Before tanning the hair or wool is removed from the pelt, usually by the application of selected chemicals to eat away at the hair roots. Treatment with lime is done to open up the fibres and remove unwanted material from between the fibres. Other processes will be carried out to specifically remove any hair roots and adjust the stretch characteristics and some physical processes will remove the flesh and thicker hides will be split to get to the correct thickness.After tanning many varied processes follow which are often classified as Currying or Shedding vegetable tanned leather. Activity may involve treating the leather so the veg tan does not migrate to the surface, rolling on when the leather is quite moist, rolling off when it is a little drier. Drying is done in a stove, with the hides or skins usually hanging from hooks.
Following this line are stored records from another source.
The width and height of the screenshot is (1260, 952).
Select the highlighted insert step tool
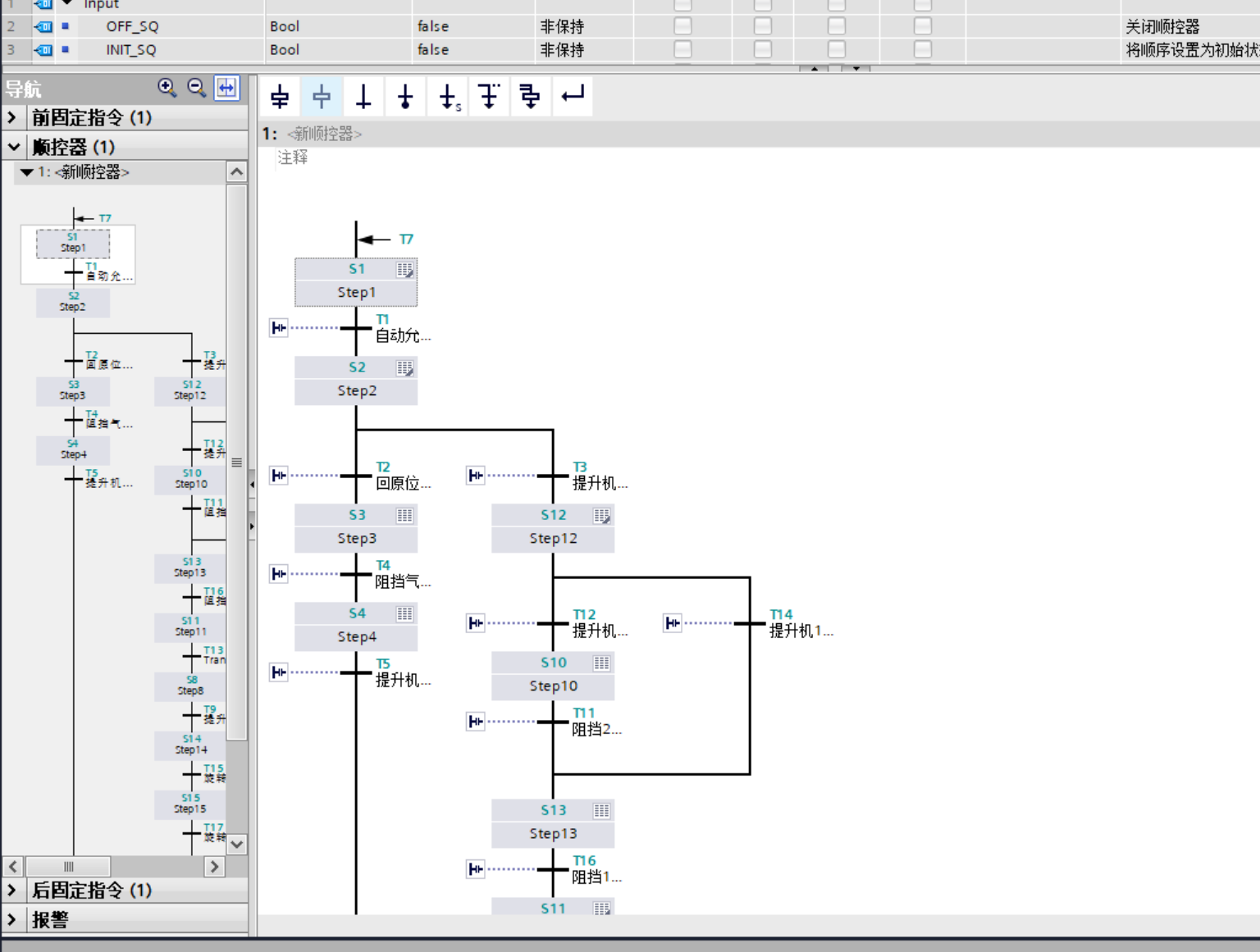coord(322,97)

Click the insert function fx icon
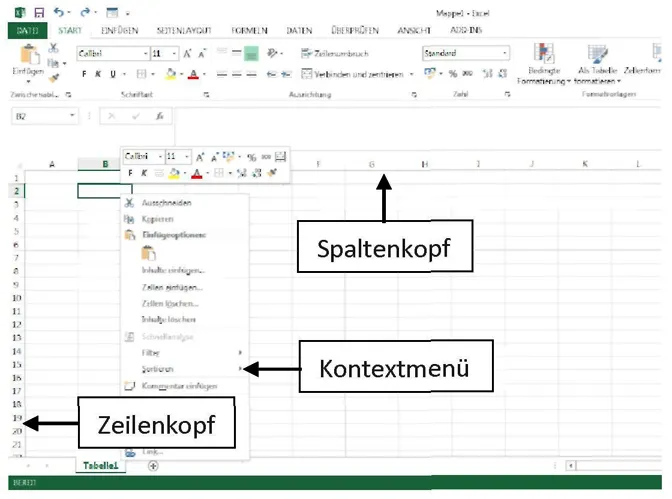[x=157, y=117]
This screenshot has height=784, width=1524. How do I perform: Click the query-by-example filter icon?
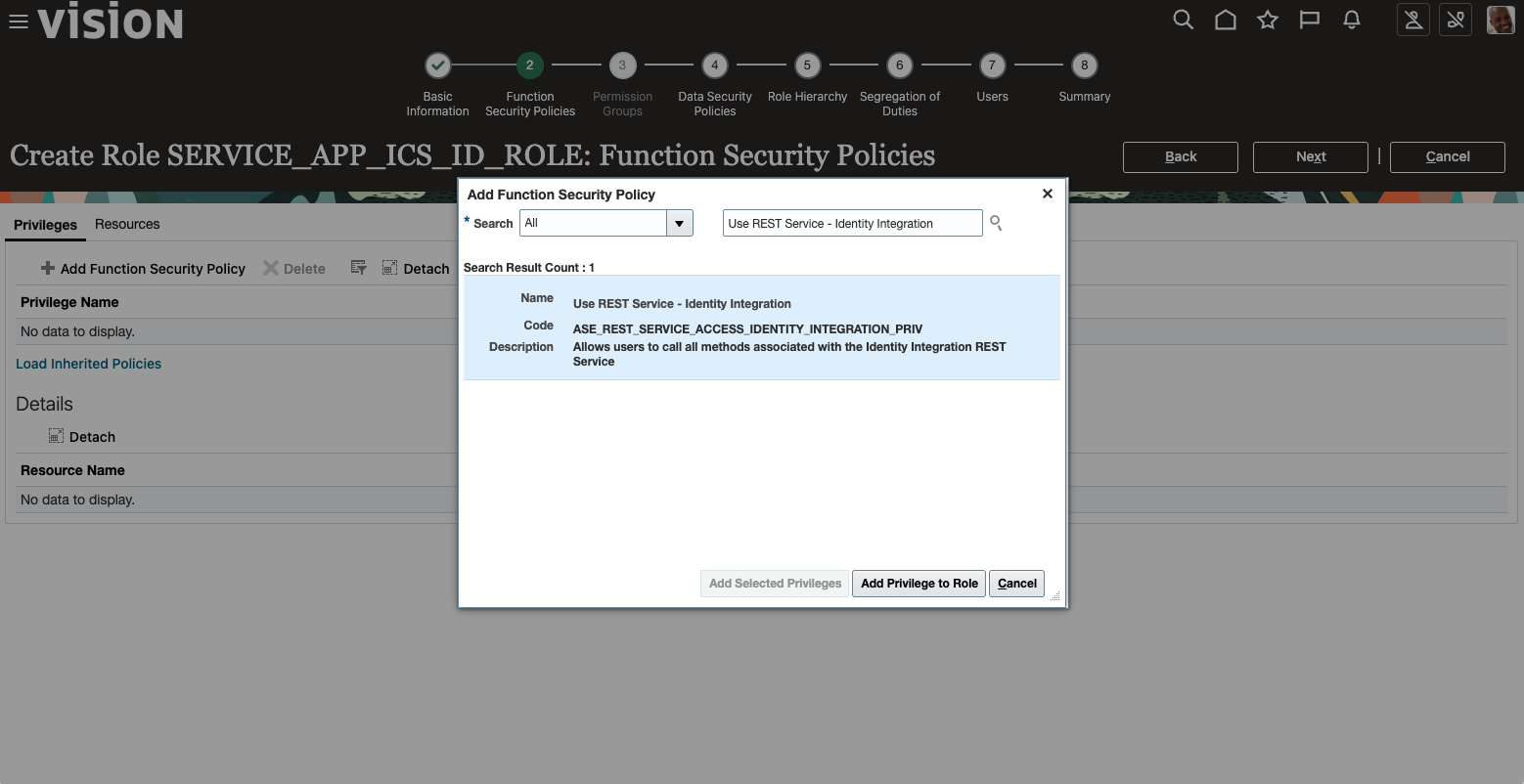coord(358,266)
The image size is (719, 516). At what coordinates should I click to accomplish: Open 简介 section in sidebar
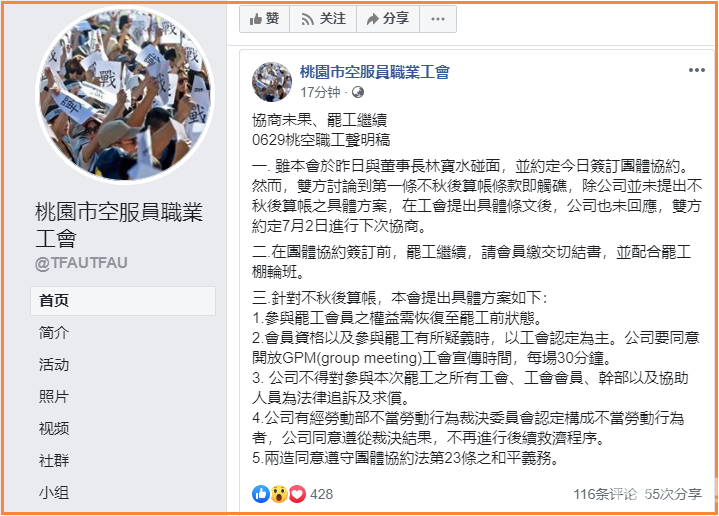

Wooden slatted windows may be used to crudely adjust temperature and provide ventilation.

Natural aging, commonly known as Patina, is a unique characteristic of full grain leather. Instead of peeling and cracking like sued leather, full-grain leather develops unique dark shades along its edges and stress areas giving it a beautiful antique look. The cross arrangement of fibers on the upper part of the skin provides full grain leather its unusual strength and durability. Compared to sued leather, it lasts long and ages gracefully.


Waxed cotton is cotton impregnated with a paraffin or natural beeswax based wax, woven into or applied to the cloth. Widely used from the mid-19th century to the mid-1950s, the product, which originated in the sailing industry in England and Scotland, became widely used by many for waterproofing.

Early mariners noticed that wet sails were more efficient than dry sails, but due to their weight slowed the vessel down. From the 15th century, mariners applied fish oils and grease to their heavy sailcloth, out of the worn remnants of which they cut waterproof capes to keep themselves dry, the forerunner of the fisherman's slicker. The result was efficient sails in dry weather, lighter sails in wet weather, and drier sailors throughout.

From 1795, Arbroath-based sail maker Francis Webster Ltd had perfected the art of adding linseed oil to flax sails, creating an oiled flax. Lighter than wet sailcloth, these started to be used by the Royal Navy and the early tea clippers. As the tea races increased in competition, the clipper designers and captains looked for weight reductions. As the clippers were often used to ship cotton from Egypt, experiments were started with this lighter material.